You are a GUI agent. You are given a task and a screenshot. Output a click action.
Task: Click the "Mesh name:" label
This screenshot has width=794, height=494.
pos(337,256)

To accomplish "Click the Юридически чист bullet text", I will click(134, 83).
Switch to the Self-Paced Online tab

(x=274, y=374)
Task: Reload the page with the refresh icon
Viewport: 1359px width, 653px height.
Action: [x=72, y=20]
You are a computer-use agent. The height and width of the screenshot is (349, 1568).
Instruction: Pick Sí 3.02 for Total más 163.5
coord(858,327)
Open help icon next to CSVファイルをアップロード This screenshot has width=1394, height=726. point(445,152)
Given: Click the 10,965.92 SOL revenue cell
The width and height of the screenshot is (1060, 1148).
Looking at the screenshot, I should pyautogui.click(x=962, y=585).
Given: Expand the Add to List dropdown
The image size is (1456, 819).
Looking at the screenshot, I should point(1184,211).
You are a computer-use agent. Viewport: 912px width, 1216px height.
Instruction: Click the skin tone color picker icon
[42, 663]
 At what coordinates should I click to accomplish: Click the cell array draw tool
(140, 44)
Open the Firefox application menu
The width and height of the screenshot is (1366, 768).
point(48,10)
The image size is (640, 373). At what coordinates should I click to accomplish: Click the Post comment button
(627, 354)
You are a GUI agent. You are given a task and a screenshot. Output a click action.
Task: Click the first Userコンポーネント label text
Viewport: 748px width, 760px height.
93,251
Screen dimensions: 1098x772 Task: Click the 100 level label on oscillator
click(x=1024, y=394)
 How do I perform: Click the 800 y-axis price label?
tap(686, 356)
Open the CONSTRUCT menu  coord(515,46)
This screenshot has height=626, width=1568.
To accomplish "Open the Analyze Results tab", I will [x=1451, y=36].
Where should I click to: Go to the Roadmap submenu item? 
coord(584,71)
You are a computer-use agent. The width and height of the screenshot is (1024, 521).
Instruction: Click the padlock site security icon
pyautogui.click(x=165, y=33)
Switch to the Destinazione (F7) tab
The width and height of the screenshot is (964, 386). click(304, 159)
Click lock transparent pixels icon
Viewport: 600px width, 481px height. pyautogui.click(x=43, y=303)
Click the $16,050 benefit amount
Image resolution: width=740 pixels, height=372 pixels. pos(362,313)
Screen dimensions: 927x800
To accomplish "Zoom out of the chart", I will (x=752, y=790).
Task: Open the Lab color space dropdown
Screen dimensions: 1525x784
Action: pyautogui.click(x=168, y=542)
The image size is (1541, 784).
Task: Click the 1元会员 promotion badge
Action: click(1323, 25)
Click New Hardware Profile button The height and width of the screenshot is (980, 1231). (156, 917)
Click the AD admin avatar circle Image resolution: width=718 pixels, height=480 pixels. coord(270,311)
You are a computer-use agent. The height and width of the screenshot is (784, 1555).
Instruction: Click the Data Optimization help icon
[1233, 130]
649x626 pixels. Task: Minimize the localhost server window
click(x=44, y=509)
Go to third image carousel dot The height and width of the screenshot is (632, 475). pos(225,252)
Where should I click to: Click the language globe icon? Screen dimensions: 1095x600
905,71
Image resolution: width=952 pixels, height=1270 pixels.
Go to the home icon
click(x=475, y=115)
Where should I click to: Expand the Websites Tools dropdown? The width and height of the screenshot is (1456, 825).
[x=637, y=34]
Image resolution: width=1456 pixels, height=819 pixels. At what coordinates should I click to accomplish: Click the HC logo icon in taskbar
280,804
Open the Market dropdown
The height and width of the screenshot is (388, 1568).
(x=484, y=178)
● ● ●
◆ ABOUT THIS EXERCISE ◆
Wherever the word "text" appears in the listing, copy the line that holds it.

◆ OUTPUT FOR THIS TASK ◆
To accomplish "Click the Юридически чист bullet text", I will click(134, 83).
Task: Click the first Userコンポーネント label text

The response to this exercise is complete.